This application is related to the following applications, each of which is being filed concurrently with this application and is incorporated by reference: (1) U.S. application Ser. No. 09/788,683, now U.S. Pat. No. 7,237,097 titled “Partial Bitwise Permutations”; (2) U.S. application Ser. No. 09/788,670, titled “Binary Polynomial Multiplier”; (3) U.S. application Ser. No. 09/788,682, now U.S. Pat. No. 7,162,621 titled “Configurable Instruction Sequence Generation”; and (4) U.S. application Ser. No. 09/788,685, now U.S. Pat. No. 7,181,484, titled “Extended-Precision Accumulation of Multiplier Output”.
This invention relates to microprocessor instructions for performing polynomial arithmetic, and more particularly to microprocessor instructions for performing polynomial multiplications.
Reduced instruction set computer (RISC) architectures were developed as industry trends tended towards larger, more complex instruction sets. By simplifying instruction set designs, RISC architectures make it easier to use techniques such as pipelining and caching, thus increasing system performance.

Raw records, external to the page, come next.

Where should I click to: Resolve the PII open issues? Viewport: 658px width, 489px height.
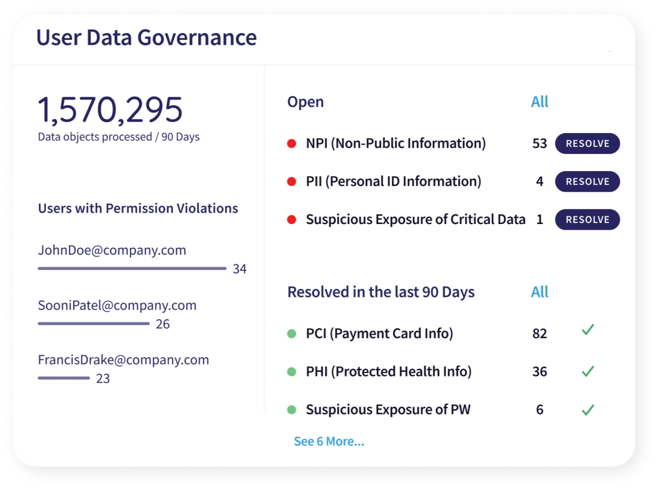click(x=587, y=181)
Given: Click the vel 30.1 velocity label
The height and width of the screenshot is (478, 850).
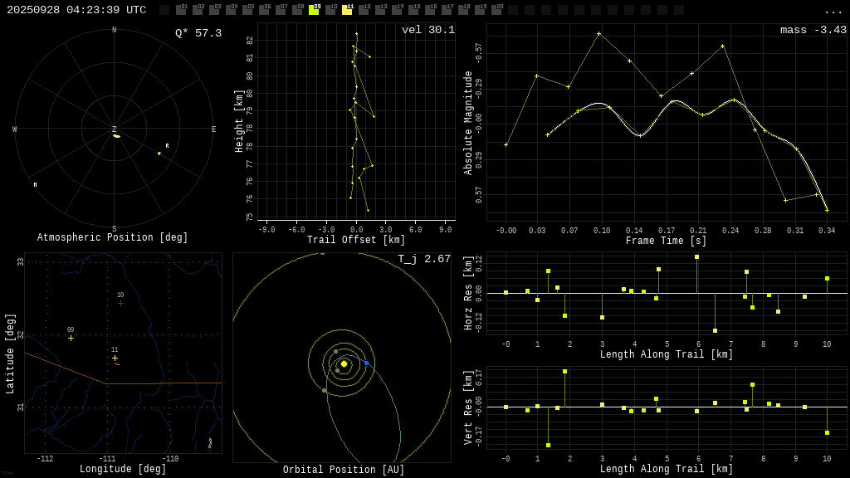Looking at the screenshot, I should (x=428, y=31).
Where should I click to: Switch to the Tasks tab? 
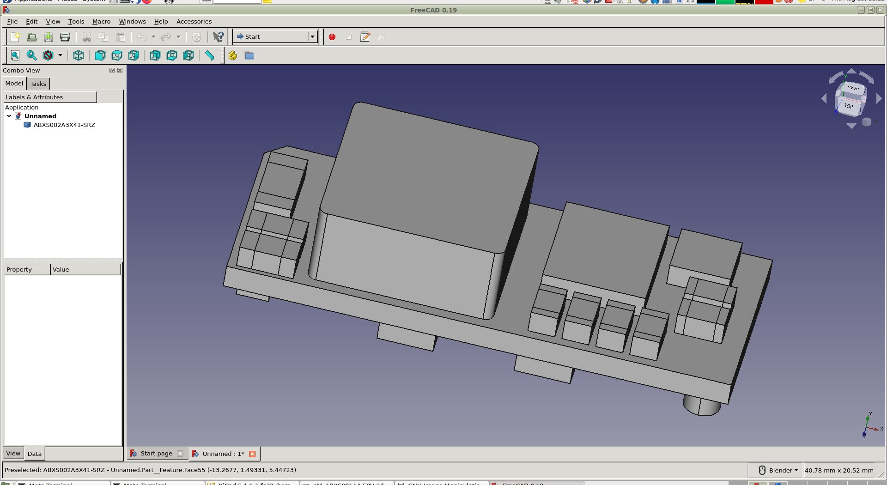pyautogui.click(x=38, y=84)
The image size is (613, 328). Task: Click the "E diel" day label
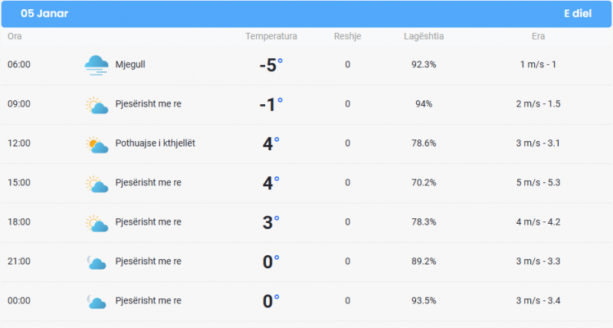click(x=577, y=14)
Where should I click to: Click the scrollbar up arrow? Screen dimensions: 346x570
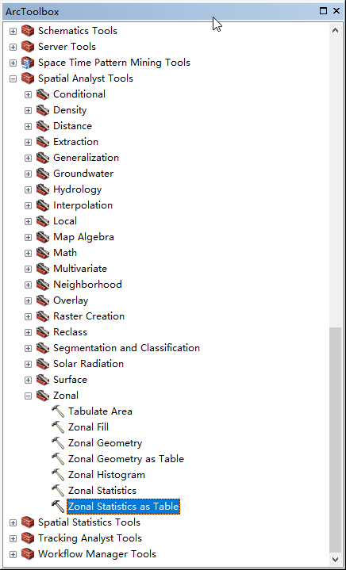(x=336, y=30)
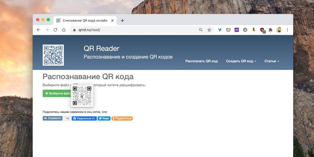Click the browser back arrow
Viewport: 314px width, 157px height.
(x=39, y=30)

RISC architectures usually have fixed-length instructions (e.g., 16-bit, 32-bit, or 64-bit), with few variations in instruction format. Each instruction in an instruction set architecture (ISA) may have the source registers always in the same location. For example, a 32-bit ISA may always have source registers specified by bits 16-20 and 21-25. This allows the specified registers to be fetched for every instruction without requiring any complex instruction decoding.
Cryptographic systems (“cryptosystems”) are increasingly used to secure transactions, to encrypt communications, to authenticate users, and to protect information. Many private-key cryptosystems, such as the Digital Encryption Standard (DES), are relatively simple computationally and frequently reducible to hardware solutions performing sequences of XORs, rotations, and permutations on blocks of data. Public-key cryptosystems, on the other hand, may be mathematically more subtle and computationally more difficult than private-key systems.
While different public-key cryptography schemes have different bases in mathematics, they tend to have a common need for integer computation across very large ranges of values, on the order of 1024 bits. This extended precision arithmetic is often modular (i.e., operations are performed modulo a value range), and in some cases binary polynomial instead of twos-complement. For example, RSA public-key cryptosystems use extended-precision modular exponentiation to encrypt and decrypt information and elliptic curve cryptosystems use extended-precision modular polynomial multiplication.
Public-key cryptosystems have been used extensively for user authentication and secure key exchange, while private-key cryptography has been used extensively to encrypt communication channels. As the use of public-key cryptosystems increases, it becomes desirable to increase the performance of extended-precision modular arithmetic calculations.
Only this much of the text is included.